Second, the nexus between a society’s excellence and the warrantedness of a strong sense of self-respect for each member of the society is objective in that the decisive property on the former side of that nexus is actual excellence rather than perceived excellence. What matters for the warrantedness of a strong sense of self-respect on the part of any particular person in a society S is not whether the person perceives S as endowed with excellence, but whether S actually is endowed with excellence. Of course, as my reflections in §1.1 suggest, actual excellence and perceived excellence frequently coincide. There are no grounds for thinking that there is always or usually a discrepancy between the two. Nonetheless, some sterling feats might long be ignored or contemned, even while some mediocre achievements or evil deeds are erroneously regarded as wonderful. More broadly, a country might be lauded by many of its citizens as estimable notwithstanding that it is in fact bleakly mediocre or viciously corrupt, and a country might be despised by many of its citizens as paltry even though it in fact comprises an array of outstanding accomplishments and instances of natural beauty. Such incongruities between actuality and perception might not arise very often, but they are always possible. When discrepancies do arise, actuality takes priority over perception in determining whether a heightened degree of self-respect on the basis of societal excellence is warranted for each person in S or not—and in determining whether a lowered degree of self-respect on the basis of societal shabbiness is warranted for each person in S or not.

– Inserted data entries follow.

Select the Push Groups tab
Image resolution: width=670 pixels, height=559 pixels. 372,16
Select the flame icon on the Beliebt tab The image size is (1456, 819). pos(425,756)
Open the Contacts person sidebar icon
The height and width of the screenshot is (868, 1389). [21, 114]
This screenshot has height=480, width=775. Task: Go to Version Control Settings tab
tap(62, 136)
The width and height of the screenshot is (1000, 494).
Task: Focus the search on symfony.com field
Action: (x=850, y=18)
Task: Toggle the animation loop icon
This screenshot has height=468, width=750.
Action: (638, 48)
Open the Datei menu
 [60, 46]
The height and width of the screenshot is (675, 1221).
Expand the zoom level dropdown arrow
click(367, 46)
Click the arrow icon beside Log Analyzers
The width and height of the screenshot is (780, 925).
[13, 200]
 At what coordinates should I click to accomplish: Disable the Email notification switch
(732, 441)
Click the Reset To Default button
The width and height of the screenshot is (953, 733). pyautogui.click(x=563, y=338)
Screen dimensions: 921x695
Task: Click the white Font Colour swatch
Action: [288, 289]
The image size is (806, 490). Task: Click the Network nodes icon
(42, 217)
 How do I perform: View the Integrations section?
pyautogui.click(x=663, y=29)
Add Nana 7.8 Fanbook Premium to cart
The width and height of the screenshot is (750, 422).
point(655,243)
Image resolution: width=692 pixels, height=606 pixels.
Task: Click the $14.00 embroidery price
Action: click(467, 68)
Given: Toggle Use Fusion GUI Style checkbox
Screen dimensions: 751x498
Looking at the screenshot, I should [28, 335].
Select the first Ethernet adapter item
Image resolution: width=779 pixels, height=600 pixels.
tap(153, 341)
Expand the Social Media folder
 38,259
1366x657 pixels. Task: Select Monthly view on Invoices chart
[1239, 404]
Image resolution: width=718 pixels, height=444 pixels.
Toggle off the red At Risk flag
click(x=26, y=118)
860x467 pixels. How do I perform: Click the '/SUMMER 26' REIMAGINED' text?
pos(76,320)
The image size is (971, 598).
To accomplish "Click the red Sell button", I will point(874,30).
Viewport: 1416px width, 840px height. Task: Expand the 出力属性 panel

2.2. A first role of justice
As has been underscored in §1.2.4.1 above, the prescriptions issued by aspirational perfectionists are located within a matrix of deontological constraints. Hence, one way in which the value of justice bears on the promotion of excellence for aspirational-perfectionist purposes is that it imposes a set of restrictions on the routes by which those purposes can legitimately be pursued. Injustices can never permissibly be perpetrated for the sake of endowing a society with excellence that will help to constitute the conditions under which every member of the society can warrantedly feel a robust sense of self-respect. Indeed, were injustices to be perpetrated in furtherance of such an aim, they would be counterproductive; the warrantedness of any heightening of everyone’s self-respect is an ethical property that cannot be realized through unethical means. Such an upshot is a corollary of the general resistance of deontological principles to any end-justifies-the-means rationale.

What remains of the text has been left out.